Abmelden aus sozialen Netzwerken

Hamburg (dpa/tmn) - Ein Profil bei sozialen Netzwerken ist mit wenigen Klicks erstellt. Wer es löschen will, hat es aber schwer: Denn Facebook und Co. versuchen alles, um ihre Mitglieder zu halten - gerne auch mit emotionaler Ansprache.

„Für meine Freunde war das eine große Umstellung“, sagt Frauke Lüpke-Narberhaus. Vor zwei Jahren hat die Hamburgerin ein persönliches Experiment gewagt und ihre Accounts in allen sozialen Netzwerken gelöscht. Der Abschied war für die 27-Jährige kein großes Problem, „denn es gibt ja auch E-Mail und Handy“. Ärgerlicher fand sie hingegen, wie kompliziert die Abmeldungen waren: „Der Austritt wird emotional dramatisiert und ist gut versteckt.“

Das Anmelden geht schnell, das Abmelden nicht: Wer ein soziales Online-Netzwerk dauerhaft verlässt, muss einige Hürden überwinden. Dabei gibt es für die Deaktivierung oder Löschung eines Profils gute Gründe, sagt Patrick Wassel vom Arbeitskreis Social Media im Bundesverband Digitale Wirtschaft (BVDW) in Düsseldorf.

Wer zum Beispiel erste Schritte im Arbeitsleben macht, möchte im Internet nicht mehr unbedingt bei Schülerportalen gefunden werden. Aber auch wer schlicht keine Lust mehr hat auf StudiVZ oder Wer-kennt-wen, kann sein Profil löschen - „und hat auch einen gesetzlichen Anspruch darauf“, sagt der Rechtsanwalt Jan Christian Seevogel aus München.

Denn grundsätzlich erfordere die Verwendung personenbezogener Daten eine aktive Zustimmung des Betroffenen. Diese erteilen Nutzer etwa bei einer Registrierung auf Sozialen Netzwerken. Die Profildaten seien laut Bundesdatenschutzgesetz aber zu löschen, sobald die Speicherung zu keinem bestimmten Zweck mehr erforderlich ist.

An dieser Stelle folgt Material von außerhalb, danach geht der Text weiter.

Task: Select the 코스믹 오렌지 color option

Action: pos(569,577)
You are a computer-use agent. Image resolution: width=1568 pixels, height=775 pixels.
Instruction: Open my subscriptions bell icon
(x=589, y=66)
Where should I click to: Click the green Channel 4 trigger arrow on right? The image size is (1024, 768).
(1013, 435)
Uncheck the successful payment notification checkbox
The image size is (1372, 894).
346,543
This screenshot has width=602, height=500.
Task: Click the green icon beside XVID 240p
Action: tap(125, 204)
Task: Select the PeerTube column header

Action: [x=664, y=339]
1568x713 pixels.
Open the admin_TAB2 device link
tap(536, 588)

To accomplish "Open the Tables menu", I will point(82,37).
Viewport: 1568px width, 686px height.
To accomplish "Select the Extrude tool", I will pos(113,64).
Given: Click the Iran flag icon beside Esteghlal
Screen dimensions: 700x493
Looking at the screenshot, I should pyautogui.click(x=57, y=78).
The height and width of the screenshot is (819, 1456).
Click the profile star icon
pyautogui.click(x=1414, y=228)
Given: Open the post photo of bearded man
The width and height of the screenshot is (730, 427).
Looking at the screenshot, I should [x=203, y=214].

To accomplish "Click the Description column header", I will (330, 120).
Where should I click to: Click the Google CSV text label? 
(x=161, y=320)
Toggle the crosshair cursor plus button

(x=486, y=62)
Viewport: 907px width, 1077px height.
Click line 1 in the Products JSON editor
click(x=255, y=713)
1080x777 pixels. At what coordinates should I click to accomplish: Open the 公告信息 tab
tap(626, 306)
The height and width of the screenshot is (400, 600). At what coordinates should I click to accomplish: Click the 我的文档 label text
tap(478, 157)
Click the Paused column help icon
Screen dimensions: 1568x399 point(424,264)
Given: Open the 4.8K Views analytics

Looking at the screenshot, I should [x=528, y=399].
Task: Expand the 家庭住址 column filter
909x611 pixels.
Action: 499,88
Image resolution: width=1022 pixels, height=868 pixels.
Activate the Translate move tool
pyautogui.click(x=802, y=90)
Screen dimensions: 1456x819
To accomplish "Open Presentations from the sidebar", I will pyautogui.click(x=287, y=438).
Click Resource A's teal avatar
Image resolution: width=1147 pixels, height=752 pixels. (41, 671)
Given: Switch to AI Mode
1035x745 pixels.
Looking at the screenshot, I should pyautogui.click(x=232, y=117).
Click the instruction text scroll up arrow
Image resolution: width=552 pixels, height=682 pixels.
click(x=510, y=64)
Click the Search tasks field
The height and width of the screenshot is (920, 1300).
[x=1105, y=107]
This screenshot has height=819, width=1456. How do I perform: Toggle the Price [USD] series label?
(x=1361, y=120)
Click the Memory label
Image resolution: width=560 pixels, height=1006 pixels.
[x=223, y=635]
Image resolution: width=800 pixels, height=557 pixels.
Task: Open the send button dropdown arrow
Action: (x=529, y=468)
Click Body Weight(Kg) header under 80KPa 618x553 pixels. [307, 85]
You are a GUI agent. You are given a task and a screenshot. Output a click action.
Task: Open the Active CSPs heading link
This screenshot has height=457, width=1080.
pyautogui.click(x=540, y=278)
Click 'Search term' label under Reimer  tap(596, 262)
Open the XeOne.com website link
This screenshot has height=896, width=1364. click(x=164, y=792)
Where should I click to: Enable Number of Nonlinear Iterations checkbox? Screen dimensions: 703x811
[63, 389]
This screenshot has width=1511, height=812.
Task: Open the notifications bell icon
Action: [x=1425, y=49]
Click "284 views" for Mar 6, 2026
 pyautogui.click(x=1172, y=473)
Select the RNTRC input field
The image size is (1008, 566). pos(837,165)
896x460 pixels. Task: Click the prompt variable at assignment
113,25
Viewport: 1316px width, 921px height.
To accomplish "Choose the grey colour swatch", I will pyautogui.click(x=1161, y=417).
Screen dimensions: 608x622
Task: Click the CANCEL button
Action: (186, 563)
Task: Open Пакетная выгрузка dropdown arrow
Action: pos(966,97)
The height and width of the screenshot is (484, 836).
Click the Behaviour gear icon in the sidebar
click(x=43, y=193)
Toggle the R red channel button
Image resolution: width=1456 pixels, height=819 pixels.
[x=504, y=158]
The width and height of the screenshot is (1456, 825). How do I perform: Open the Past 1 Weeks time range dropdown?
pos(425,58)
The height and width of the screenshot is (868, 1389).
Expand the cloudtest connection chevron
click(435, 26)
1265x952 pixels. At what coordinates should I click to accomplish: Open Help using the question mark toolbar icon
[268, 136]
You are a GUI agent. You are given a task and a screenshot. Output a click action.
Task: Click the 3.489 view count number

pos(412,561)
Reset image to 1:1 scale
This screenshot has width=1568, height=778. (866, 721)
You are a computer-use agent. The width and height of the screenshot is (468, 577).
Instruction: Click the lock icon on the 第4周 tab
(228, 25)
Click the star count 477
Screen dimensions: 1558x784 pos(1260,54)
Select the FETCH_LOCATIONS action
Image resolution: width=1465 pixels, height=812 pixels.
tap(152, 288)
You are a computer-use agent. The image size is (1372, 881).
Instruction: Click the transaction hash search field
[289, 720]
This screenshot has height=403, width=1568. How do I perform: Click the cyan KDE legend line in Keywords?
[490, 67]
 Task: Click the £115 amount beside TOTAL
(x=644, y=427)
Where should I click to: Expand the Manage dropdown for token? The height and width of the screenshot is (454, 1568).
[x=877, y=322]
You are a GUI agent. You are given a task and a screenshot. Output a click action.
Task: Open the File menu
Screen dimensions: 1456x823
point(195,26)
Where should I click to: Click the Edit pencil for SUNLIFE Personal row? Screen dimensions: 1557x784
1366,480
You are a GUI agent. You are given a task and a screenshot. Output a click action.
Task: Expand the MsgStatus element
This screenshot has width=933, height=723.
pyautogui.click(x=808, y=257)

„Die Erlaubnis des Nutzers zur Datenverwendung endet prinzipiell mit der Deaktivierung des Accounts, die gleichzeitig die Kündigung des Nutzungsvertrages mit dem Sozialen Netzwerk bedeutet“, erläutert Jurist Seevogel, der selbst eine Social-Media-Plattform zum Thema Recht betreibt.

Bei der Löschung dürfe es keine technischen Hindernisse geben, sagt der in Stuttgart tätige Anwalt Carsten Ulbricht, der auf Rechtsfragen im Internet spezialisiert ist. Zudem seien die Nutzer bei der Anmeldung zwingend über die Möglichkeit aufzuklären, die Zustimmung zur Nutzung personenbezogener Daten zu widerrufen.

Leicht machen es die Anbieter abschiedsbereiten Mitgliedern nicht. Wer seine Daten bei StudiVZ löscht, erhält zum Beispiel die Nachricht „Alle deine Freunde werden dich vermissen - und wir auch!“. Daneben ist eine weinende Frau abgebildet. Und oft ist die Anleitung zum Abschied gut versteckt.

Marktführer Facebook unterscheidet zwischen Löschung und Deaktivierung des Accounts. Wer seine Daten löscht, kann nie mehr darauf zugreifen. Bis zu einer endgültigen Entfernung von den Servern des Unternehmens können nach Angaben eines Sprechers jedoch bis zu 14 Tage vergehen. Anders bei der Deaktivierung: Diese friert das Profil ein und macht es für andere unsichtbar - wer sich erneut einloggt, aktiviert es aber automatisch wieder.

Für viele, vor allem jüngere Nutzer hat die Zugehörigkeit zum Online-Netzwerk elementare Bedeutung und ist der Nabel zur eigenen Bezugsgruppe, erklärt Stefan Drewes, Vorsitzender der Sektion Schulpsychologie im Berufsverband Deutscher Psychologinnen und Psychologen (BDP) in Berlin. Der Austritt sollte daher nicht unüberlegt oder als Reaktion auf ein Ärgernis wie veränderte Datenschutzbestimmungen geschehen. Tauscht sich der gesamte Freundeskreis auf einer Plattform aus, könne der Nutzer sonst von seinem sozialen Netz getrennt werden und sich dadurch isoliert fühlen. „Die Abmeldung ist in diesem Fall vergleichbar mit dem Wegzug aus der Heimatstadt“, erklärt Drewes.